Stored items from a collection
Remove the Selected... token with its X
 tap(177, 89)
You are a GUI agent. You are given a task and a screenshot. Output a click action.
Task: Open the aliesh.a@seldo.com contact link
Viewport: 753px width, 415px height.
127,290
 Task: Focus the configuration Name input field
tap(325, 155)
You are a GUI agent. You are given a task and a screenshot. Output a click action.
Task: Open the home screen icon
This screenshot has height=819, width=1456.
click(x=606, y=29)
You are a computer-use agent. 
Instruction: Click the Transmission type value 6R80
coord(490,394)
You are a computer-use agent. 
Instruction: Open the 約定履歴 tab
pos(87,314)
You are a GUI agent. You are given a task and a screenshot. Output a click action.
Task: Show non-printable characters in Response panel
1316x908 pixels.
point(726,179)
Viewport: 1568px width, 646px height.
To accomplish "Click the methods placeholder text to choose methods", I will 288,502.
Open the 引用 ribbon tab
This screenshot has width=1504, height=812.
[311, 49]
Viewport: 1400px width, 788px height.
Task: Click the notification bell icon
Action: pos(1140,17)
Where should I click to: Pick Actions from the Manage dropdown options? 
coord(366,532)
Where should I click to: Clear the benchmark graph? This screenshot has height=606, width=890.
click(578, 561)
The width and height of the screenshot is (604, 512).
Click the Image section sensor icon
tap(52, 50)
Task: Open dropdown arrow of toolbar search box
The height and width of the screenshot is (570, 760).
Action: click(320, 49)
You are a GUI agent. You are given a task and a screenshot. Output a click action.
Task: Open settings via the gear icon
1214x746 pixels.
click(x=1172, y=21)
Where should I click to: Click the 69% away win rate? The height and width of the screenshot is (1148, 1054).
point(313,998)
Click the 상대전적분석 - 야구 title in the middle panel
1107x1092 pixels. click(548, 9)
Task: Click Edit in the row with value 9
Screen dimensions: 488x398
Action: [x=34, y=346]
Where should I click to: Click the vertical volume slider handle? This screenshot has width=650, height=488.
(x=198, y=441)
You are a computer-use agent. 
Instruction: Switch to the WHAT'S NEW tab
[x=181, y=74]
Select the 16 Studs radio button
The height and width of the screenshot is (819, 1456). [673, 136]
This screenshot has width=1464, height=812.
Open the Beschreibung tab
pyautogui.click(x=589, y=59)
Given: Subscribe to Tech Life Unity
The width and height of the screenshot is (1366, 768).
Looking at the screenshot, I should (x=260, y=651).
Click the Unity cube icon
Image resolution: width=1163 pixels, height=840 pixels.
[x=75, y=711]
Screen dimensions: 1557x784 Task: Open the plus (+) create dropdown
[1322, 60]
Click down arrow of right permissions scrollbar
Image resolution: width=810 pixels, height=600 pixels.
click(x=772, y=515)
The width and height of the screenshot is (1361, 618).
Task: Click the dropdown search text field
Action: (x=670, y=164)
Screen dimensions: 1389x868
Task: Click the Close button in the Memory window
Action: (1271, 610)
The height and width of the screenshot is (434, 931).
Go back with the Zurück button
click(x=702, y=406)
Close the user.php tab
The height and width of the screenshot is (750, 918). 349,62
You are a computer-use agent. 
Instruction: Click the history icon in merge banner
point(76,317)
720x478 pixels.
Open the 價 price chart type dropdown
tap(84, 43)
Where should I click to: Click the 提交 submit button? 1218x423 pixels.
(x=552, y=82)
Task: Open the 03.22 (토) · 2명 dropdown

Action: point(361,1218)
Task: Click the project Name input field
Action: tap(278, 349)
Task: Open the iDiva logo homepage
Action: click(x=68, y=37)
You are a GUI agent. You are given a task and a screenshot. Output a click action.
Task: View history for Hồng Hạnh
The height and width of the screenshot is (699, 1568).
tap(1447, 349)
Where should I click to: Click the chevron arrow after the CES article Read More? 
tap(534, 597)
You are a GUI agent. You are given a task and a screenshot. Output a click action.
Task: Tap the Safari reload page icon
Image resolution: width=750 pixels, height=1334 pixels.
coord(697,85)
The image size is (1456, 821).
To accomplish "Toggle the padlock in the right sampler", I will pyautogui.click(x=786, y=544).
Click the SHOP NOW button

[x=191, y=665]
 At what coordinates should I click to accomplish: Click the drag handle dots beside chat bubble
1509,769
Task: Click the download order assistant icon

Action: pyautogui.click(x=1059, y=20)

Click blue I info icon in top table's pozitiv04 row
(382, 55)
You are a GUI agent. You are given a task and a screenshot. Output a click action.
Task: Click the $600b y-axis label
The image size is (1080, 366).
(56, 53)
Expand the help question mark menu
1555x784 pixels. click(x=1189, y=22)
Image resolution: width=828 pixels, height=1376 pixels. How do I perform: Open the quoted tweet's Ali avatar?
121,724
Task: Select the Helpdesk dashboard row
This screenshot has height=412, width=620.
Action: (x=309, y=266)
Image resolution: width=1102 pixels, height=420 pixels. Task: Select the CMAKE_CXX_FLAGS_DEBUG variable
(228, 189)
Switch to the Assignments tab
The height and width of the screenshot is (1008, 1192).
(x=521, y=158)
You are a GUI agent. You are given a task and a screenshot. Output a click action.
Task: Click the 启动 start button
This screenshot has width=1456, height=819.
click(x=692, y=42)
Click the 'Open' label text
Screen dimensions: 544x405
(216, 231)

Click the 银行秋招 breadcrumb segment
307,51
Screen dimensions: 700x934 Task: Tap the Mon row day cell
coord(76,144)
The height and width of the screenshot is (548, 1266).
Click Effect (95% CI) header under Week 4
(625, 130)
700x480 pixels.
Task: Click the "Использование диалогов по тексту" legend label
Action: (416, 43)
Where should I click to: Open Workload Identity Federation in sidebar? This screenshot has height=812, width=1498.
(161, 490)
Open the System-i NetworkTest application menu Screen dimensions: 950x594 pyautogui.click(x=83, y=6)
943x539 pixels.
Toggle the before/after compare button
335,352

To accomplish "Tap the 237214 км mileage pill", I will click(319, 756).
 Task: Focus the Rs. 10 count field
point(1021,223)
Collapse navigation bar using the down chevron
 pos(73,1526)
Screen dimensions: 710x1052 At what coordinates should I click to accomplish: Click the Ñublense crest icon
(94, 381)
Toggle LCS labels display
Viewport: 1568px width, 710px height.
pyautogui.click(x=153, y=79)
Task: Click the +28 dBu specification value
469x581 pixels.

● Problem description: Print everything from the start of the data down through the line containing "tap(325, 155)", word for word.

● Written solution:
Remove the Selected... token with its X
 tap(177, 89)
You are a GUI agent. You are given a task and a screenshot. Output a click action.
Task: Open the aliesh.a@seldo.com contact link
Viewport: 753px width, 415px height.
127,290
 Task: Focus the configuration Name input field
tap(325, 155)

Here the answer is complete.